His grandfather, William Hill, Sr., was a devout religionist after the Church of England, or Episcopal, order, and was greatly angered, it is believed, that his son should unite with the Baptists, a people everywhere spoken against. The unfriendly attitude of the father doubtless had much to do with his son's leaving his native state of, Virginia for North Carolina, where he lived and died. The elder William Hill was a patriot in Virginia, as was his son, Elder William Hill, in North Carolina. William Hill, Jr., father of Joab, was a member of the Provincial Congress at Hillsborough, N. C. (1775), was a "member of a committee of safety," after the battle of Lexington, when "congresses were formed in all the colonies and committees of safety were appointed to call out the troops and provide for any emergency," was lieutenant of a regiment of North Carolina Continental Troops, and, later, was chaplain in the American army at the battle of Guilford Courthouse (March 15, 1781), a battle "between the armies of Cornwallis and Greene, in which the former was repulsed with loss." Of the illustrious father of Joab Hill, Wheeler (Reminiscences, N . C. Hist.) says: "He was a Baptist minister, a sterling patriot, and an honest man; during the Revolution his stirring appeals stimulated the whigs in his section" of the state.
In 1802 Joab Hill married Elizabeth Lane, a daughter of Lieut. Isaac Lane and a granddaughter of Elder Tidence Lane, of pioneer fame. To this union were born nine children, seven sons and two daughters.

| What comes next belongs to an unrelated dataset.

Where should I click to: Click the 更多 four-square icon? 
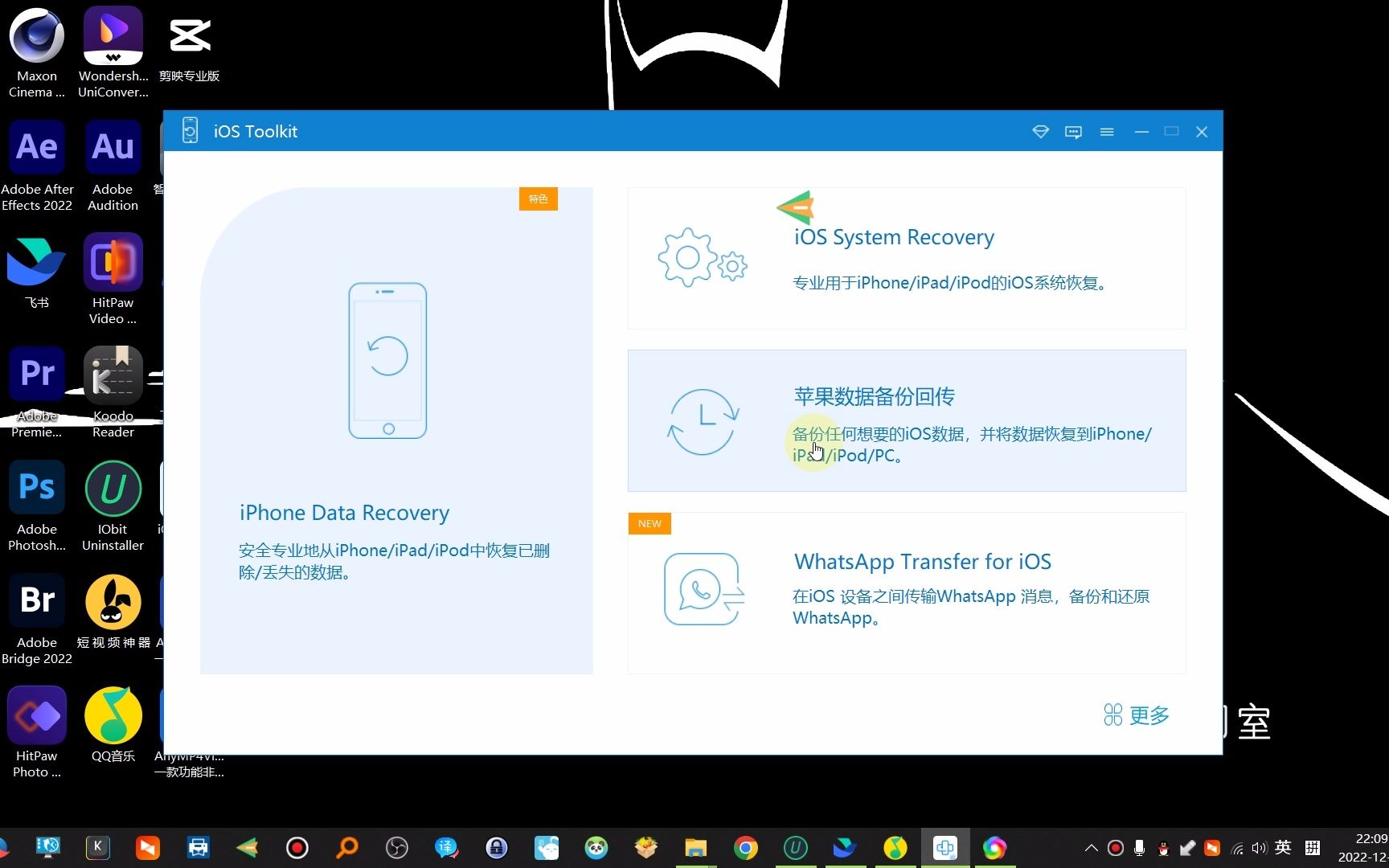tap(1113, 714)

In the War of 1812 Joab Hill was Lieutenant Colonel in Colonel Booth's Regiment of Tennessee Militia, being in active service in 1814-15. According to records at Tazewell, as quoted by Mr. P. G. Fulkerson, Joab Hill represented Claiborne County in the Tennessee Legislature more than one term, it would seem, between the years 1803 and 1815. At Powell's Valley Association, held at Cedar Fork meeting-house, Claiborne County, the third Saturday in October, 1818, Joab Hill was one of three representatives of the Big Spring Church, and was appointed by the Association "assistant clerk." In 1832 we find him in the Sweetwater Association, and a messenger from Mt. Pleasant Church. He is appointed by the Association "to write a letter of correspondence to the Tennessee Association," and Daniel Buckner and George Long are appointed "bearers of the letter." The minutes for 1831 show him to be a "licentiate" of Mt. Pleasant Church. It is likely he was ordained the following year, but the minutes, by oversight, I take it, still carry his name as a "licensed" preacher. In 1836 his name stands on the minutes at the head of a committee of eight prominent and influential preachers appointed by the Association to frame and submit to the body a report on the vexed question of a "State Convention." The Convention was a new thing, and was bitterly opposed by some of the brethren. As a conciliatory measure it is "unanimously agreed," by the committee and the Association, "to abandon the Convention, if the churches and the Association will agree to unite in spreading the gospel."
I close this fragmentary sketch with quotations from two letters at hand. The first is from a note of Dr. I. C. Simmons, clerk of New Friendship Church, near Cleveland, who says "I find on the old church book that Elder Joab Hill was at our church in April, 1836. Alfred Cooper was ordained to preach on that day, and Brother Hill preached the ordination sermon. He preached at our church several times, but that is the only time I find it on record. He was never pastor of the church. I am now 72 years old, and he preached here nine years before I was born. I have heard my mother and Uncle Jackson Cate and Leroy Bates talk so much about Joab Hill that it seems I almost knew him. Brother Bates, who died last fall at the age of 96, knew him well. From what I have heard him and my mother, and other old people, say about Joab Hill, I know he was a prominent preacher." The other quotation is from a kinsman of Brother Hill, who, writing at the age of 82, says: "My grandfather, Thomas Hill, had a younger brother named Joab Hill, who lived in McMinn County, East Tennessee. He was a prominent divine in that part of the state. He moved to Missouri about the year 1841." He died in Clark County, Mo., in 1847.
Burnett, J .J. Sketches of Tennessee's Pioneer Baptist Preachers. Nashville, Tenn.: Press of Marshall & Bruce Company, 1919.